### WHAT THIS TASK INVOLVES
The answer should be an exact repeat of the stretch of material below from the line containing "Medicare guidelines (129, 439)" through the line containing "Pergola sur mesure".

+ + + + + + +

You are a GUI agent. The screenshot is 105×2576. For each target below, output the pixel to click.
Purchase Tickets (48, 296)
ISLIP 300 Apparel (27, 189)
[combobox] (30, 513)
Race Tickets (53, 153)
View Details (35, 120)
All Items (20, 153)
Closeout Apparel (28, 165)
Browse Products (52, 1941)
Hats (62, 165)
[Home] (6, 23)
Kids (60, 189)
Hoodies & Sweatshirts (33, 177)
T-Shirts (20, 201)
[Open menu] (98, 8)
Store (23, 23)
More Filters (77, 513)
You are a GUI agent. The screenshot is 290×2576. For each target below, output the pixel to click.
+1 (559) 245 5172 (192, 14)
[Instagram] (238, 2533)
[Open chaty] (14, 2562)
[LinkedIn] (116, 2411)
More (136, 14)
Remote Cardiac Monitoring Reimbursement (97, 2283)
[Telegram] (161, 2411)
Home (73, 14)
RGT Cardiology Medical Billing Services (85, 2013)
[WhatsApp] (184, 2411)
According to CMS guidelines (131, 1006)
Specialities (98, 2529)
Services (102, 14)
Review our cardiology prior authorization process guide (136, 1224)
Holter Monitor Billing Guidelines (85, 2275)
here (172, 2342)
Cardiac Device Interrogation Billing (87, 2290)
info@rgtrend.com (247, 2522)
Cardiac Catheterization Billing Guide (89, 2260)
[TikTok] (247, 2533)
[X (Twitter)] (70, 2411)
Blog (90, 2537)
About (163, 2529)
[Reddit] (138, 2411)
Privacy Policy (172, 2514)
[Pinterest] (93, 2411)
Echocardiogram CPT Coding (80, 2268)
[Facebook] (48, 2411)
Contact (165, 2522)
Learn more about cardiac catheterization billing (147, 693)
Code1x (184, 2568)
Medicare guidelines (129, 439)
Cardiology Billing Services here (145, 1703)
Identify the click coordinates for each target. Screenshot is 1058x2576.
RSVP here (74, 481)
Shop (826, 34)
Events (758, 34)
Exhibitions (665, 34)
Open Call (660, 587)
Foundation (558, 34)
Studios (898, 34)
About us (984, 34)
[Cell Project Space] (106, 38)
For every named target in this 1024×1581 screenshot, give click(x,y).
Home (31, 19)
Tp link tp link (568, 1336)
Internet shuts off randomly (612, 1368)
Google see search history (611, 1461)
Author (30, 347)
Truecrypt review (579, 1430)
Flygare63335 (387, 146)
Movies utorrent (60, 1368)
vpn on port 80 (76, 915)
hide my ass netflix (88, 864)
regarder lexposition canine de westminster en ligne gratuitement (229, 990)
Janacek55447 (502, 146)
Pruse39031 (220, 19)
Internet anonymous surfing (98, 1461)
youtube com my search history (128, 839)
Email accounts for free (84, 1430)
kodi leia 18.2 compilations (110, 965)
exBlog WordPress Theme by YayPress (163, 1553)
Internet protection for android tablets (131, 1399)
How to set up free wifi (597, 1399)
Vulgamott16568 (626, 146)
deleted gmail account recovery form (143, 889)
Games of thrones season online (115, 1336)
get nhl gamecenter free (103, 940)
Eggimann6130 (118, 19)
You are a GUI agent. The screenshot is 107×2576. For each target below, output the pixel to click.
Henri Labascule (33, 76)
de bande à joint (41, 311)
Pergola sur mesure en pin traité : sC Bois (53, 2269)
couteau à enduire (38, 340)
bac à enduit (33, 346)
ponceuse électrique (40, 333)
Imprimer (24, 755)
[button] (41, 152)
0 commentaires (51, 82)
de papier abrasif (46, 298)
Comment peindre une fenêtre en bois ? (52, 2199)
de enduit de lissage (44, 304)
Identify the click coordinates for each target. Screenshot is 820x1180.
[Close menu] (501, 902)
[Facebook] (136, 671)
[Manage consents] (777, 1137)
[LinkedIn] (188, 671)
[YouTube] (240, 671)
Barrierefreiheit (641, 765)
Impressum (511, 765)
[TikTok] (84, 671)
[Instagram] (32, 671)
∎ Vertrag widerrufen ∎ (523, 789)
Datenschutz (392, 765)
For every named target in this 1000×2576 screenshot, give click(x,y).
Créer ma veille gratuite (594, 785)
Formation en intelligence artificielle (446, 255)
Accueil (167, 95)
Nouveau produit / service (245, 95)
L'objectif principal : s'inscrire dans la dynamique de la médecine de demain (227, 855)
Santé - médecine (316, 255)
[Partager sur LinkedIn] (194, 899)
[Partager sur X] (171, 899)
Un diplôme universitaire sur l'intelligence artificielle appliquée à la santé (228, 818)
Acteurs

+ + + + + + +

### EXERCISE RESPONSE
Medicare guidelines (129, 439)
Cardiology Billing Services here (145, 1703)
Identify the click coordinates for each target. Screenshot is 1058x2576.
RSVP here (74, 481)
Shop (826, 34)
Events (758, 34)
Exhibitions (665, 34)
Open Call (660, 587)
Foundation (558, 34)
Studios (898, 34)
About us (984, 34)
[Cell Project Space] (106, 38)
For every named target in this 1024×1581 screenshot, give click(x,y).
Home (31, 19)
Tp link tp link (568, 1336)
Internet shuts off randomly (612, 1368)
Google see search history (611, 1461)
Author (30, 347)
Truecrypt review (579, 1430)
Flygare63335 (387, 146)
Movies utorrent (60, 1368)
vpn on port 80 (76, 915)
hide my ass netflix (88, 864)
regarder lexposition canine de westminster en ligne gratuitement (229, 990)
Janacek55447 (502, 146)
Pruse39031 (220, 19)
Internet anonymous surfing (98, 1461)
youtube com my search history (128, 839)
Email accounts for free (84, 1430)
kodi leia 18.2 compilations (110, 965)
exBlog WordPress Theme by YayPress (163, 1553)
Internet protection for android tablets (131, 1399)
How to set up free wifi (597, 1399)
Vulgamott16568 (626, 146)
deleted gmail account recovery form (143, 889)
Games of thrones season online (115, 1336)
get nhl gamecenter free (103, 940)
Eggimann6130 (118, 19)
You are a GUI agent. The screenshot is 107×2576. For each target below, output the pixel to click.
Henri Labascule (33, 76)
de bande à joint (41, 311)
Pergola sur mesure en pin traité : sC Bois (53, 2269)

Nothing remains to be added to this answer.